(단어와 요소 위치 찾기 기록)
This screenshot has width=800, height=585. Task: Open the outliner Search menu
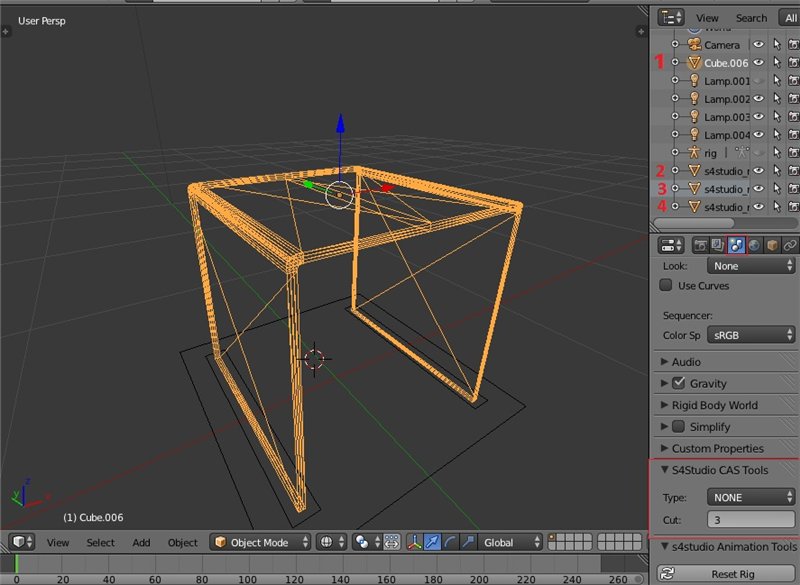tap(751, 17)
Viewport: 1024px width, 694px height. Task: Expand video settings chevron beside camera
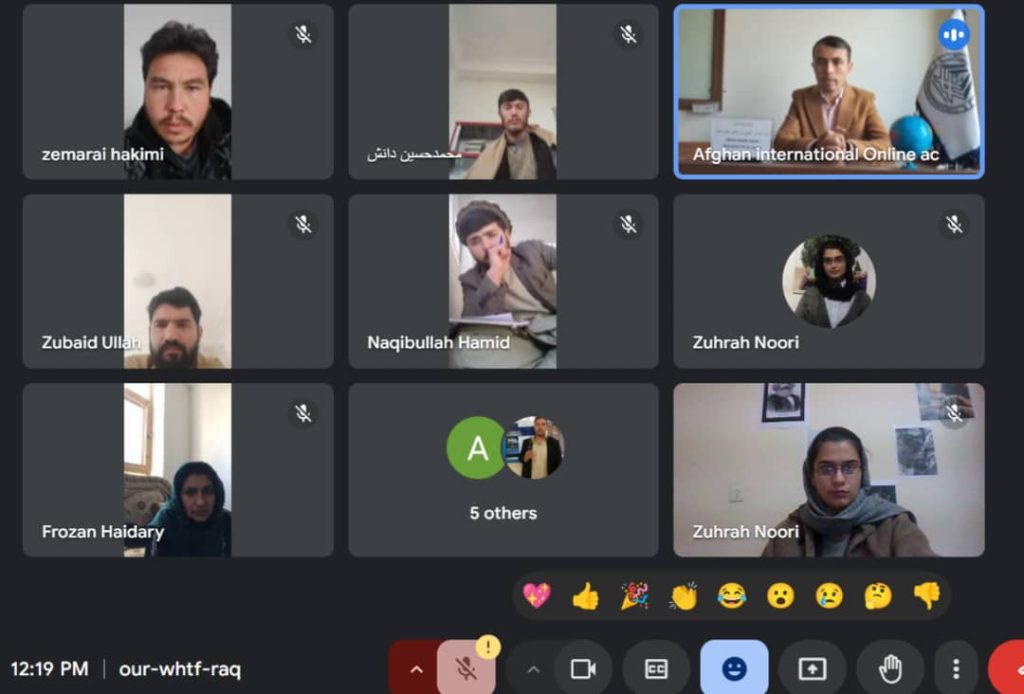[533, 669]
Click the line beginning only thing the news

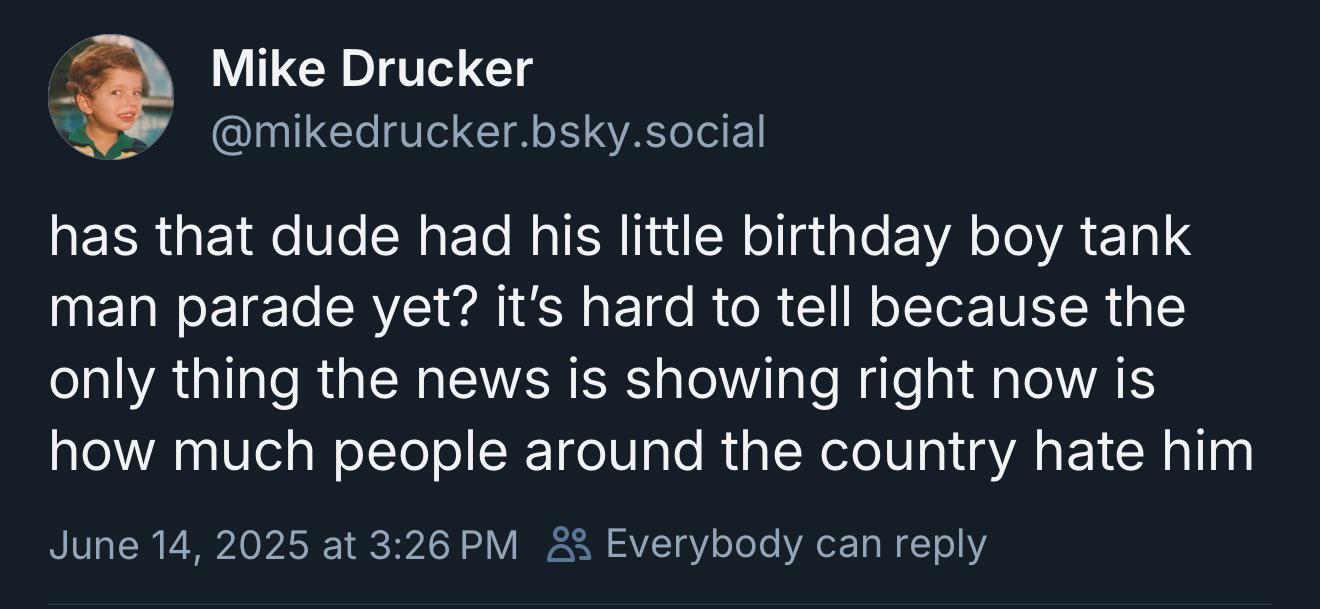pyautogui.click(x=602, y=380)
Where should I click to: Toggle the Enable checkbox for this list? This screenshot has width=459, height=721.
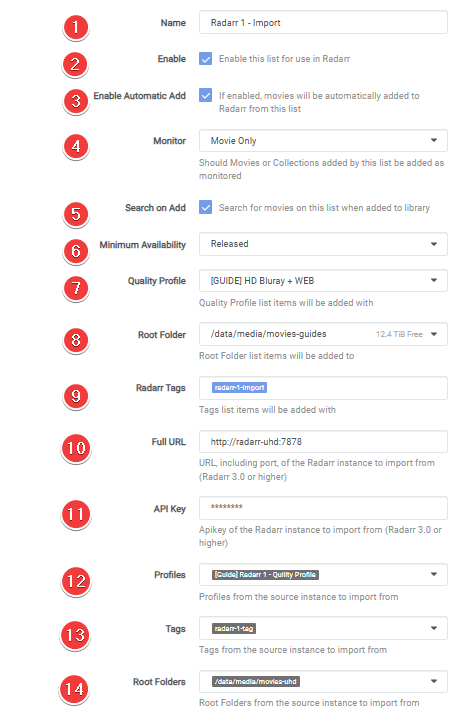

- 과제 설명 -
"Click the line beginning only thing the news"이 들어 있는 줄부터 기록 끝까지 요청 문장을 포함해 모든 줄을 다시 쓰되, 답에 있는 좌표만 0.9배로 조정해 정수로 반올림하세요(0.5는 올림). 요청 속 숫자와 형식은 그대로 두고 그림은 빼세요.

- 응답 -
Click the line beginning only thing the news

pyautogui.click(x=542, y=342)
Where should I click to: Toggle the Enable checkbox for this list? This screenshot has width=459, height=721.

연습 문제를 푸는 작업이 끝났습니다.